Lignocellulose has been investigated in depth during the last decade because it offers a wide range of possibilities for its transformation into necessary and valuable consumer products, which are currently obtained from non-renewable fossil resources. Based on these perspectives, the concept of "biorefinery" was coined as an approach aimed at integrating green chemistry into processes aimed at obtaining chemical products, materials and renewable fuels, using technologies with low environmental impact. Therefore, it is necessary to design biotechnological processes that allow all these compounds to be produced from renewable resources, such as lignocellulosic waste and byproducts, in a circular economy context.

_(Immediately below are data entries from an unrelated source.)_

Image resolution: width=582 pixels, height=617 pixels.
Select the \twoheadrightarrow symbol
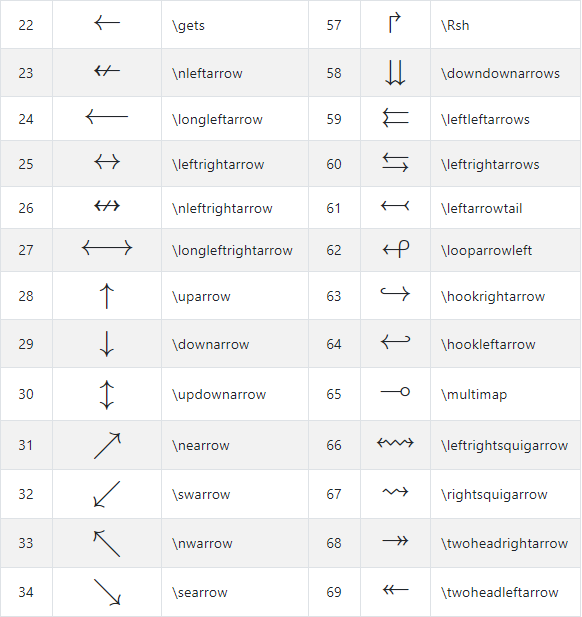coord(395,541)
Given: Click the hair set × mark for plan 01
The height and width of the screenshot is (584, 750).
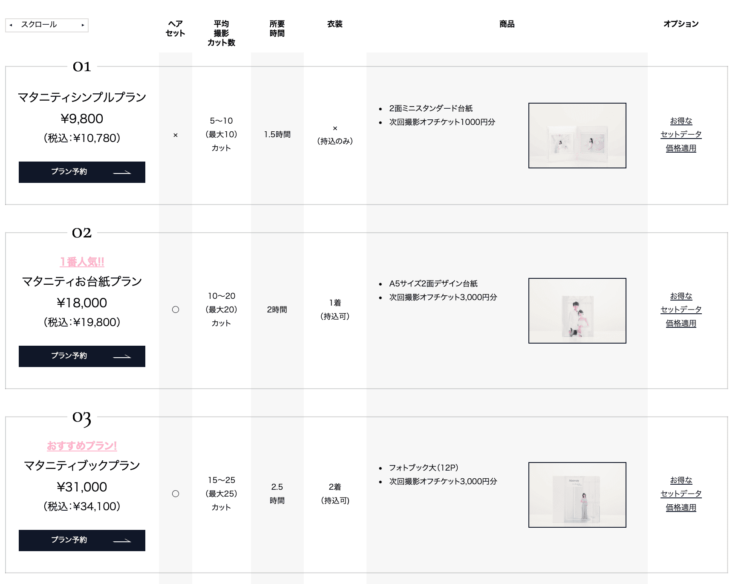Looking at the screenshot, I should (x=176, y=135).
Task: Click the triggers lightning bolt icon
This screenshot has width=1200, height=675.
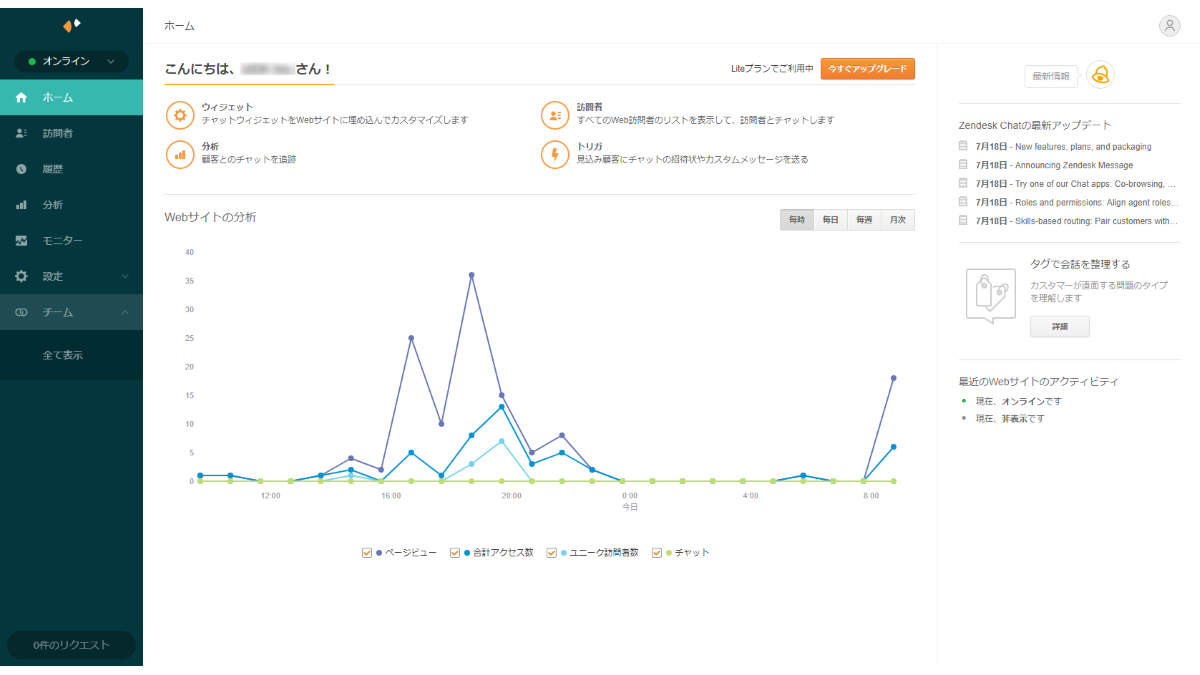Action: click(x=555, y=154)
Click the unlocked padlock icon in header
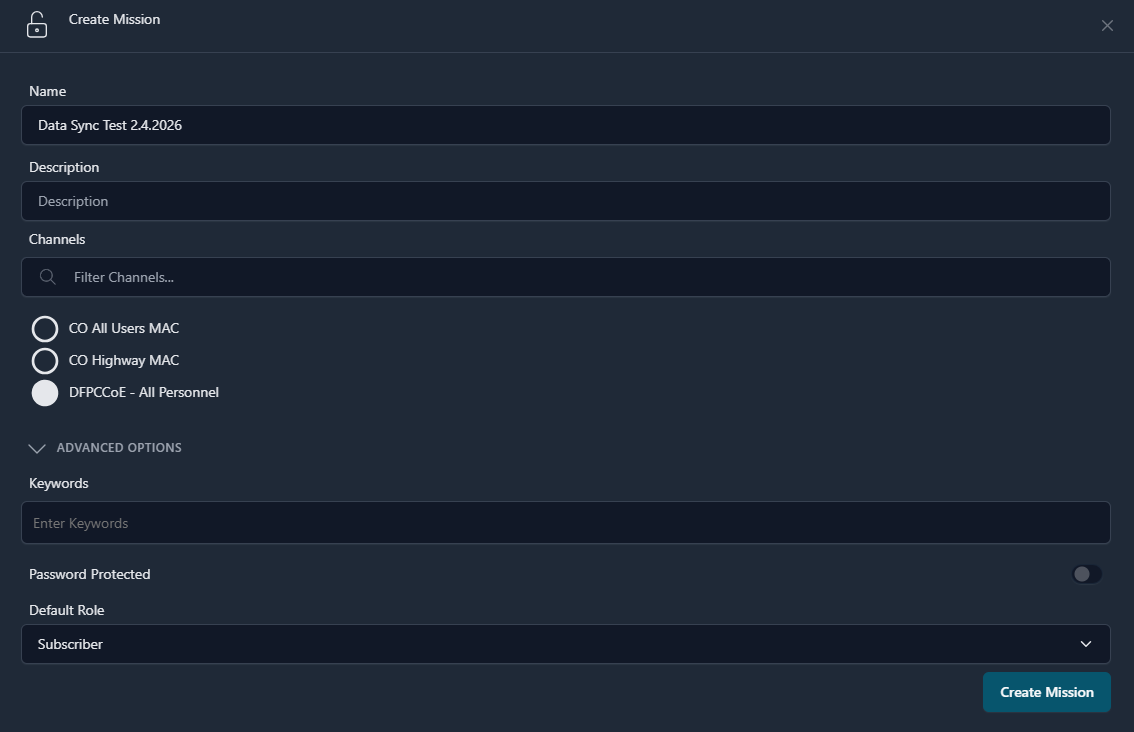1134x732 pixels. pos(37,24)
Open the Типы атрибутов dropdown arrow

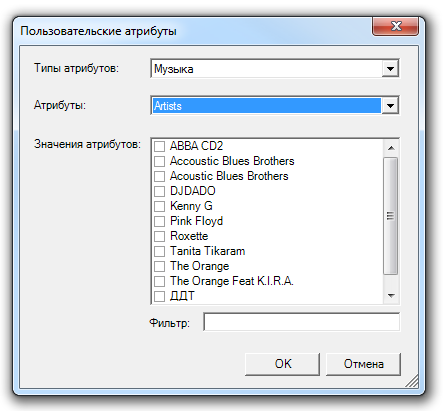point(390,69)
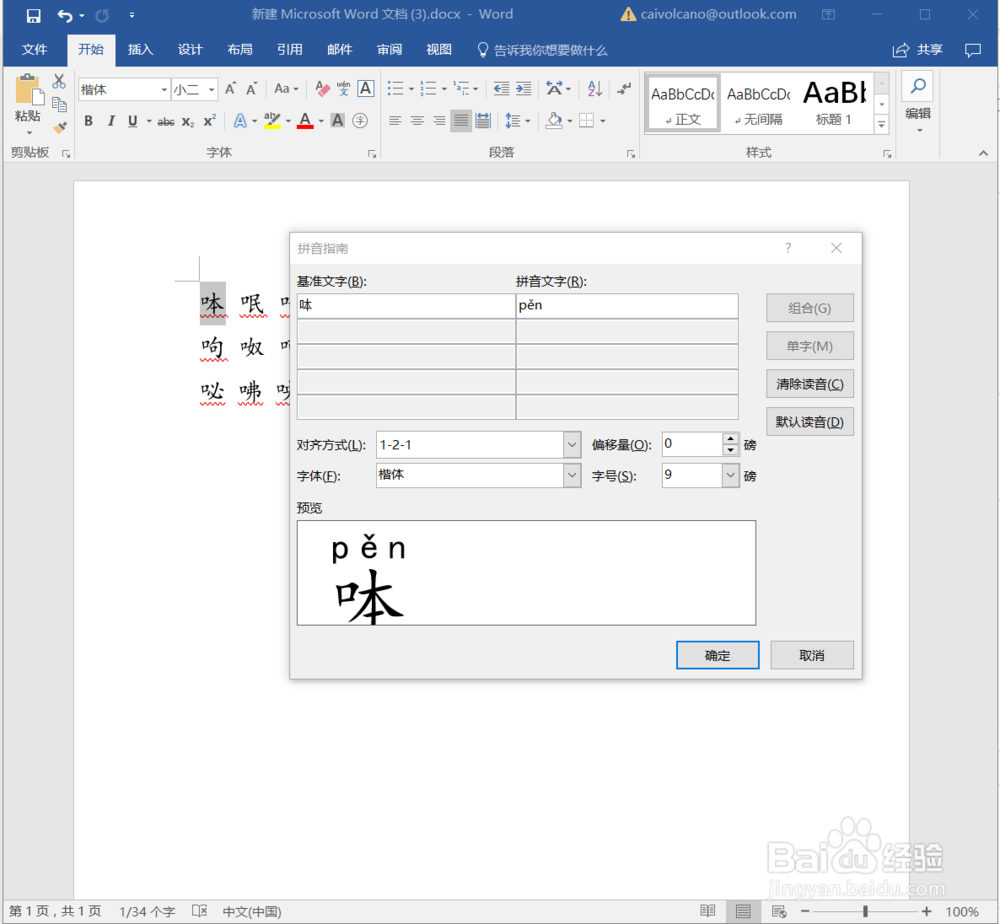
Task: Open the font size dropdown showing 小二
Action: click(x=210, y=89)
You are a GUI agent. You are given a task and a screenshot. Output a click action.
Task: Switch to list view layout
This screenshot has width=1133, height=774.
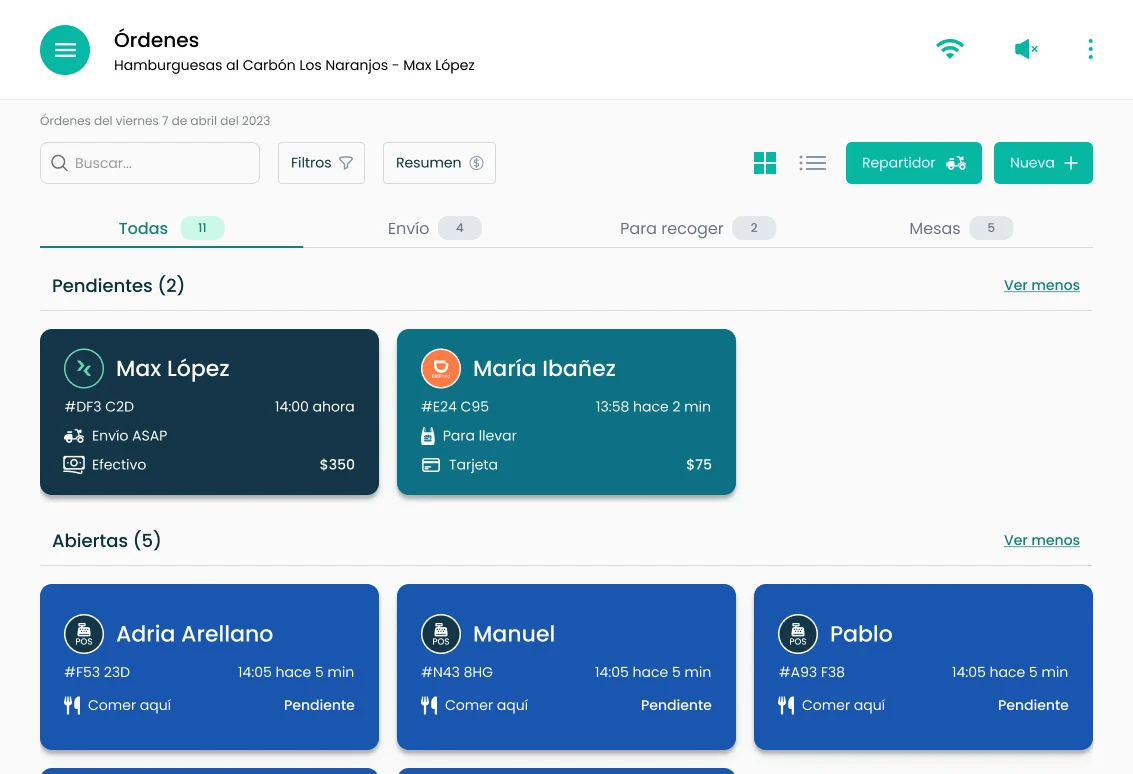click(812, 163)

During last years, our group has studied and characterized different glycosyl hydrolases (GH) secreted by a strain of the fungus Talaromyces amestolkiae, isolated from cereal residues and identified and characterized in our laboratory for its high cellulolytic and xylanolytic potential. The b-glucosidases secretd by this strain are interesting for biomass saccharification, providing yields similar to those obtained with commercial enzymes, and the b-xylosidases have peculiar properties and have been used for the synthesis of glycosides of biotechnological interest. By rational design, this b-xylosidase has been converted into a thioglycolgase, an artificial variant that showed a drastic reduction in hydrolysis and formed the expected S-glycosides and glycosides from unexpected acceptors, extending its possible range of application.

In this project, we will expand the study of these enzymes. The elucidation of the structural features responsible for the peculiar catalytic activity of the currently characterized enzymes, and their modification by rational design to produce tailor-made enzymes will be carried out. In particular, we will investigate the conversion of some selected GH into two types of artificial variants, whose hydrolytic capacity is greatly reduced or abolished, thioglycoligases and glycosynthases, to catalyze the synthesis of glycoconjugates or even new oligo- and polysaccharides. We will continue searching for new catalysts in public databases of fungal genomes and we will also investigate other auxiliary proteins detected in T. amestolkiae genome, studying the action of selected enzymes for specific purposes and the enzymatic production of value-added products. The immobilization of the selected catalysts is also a priority for the competitive and sustainability of some reactions for waste valorization.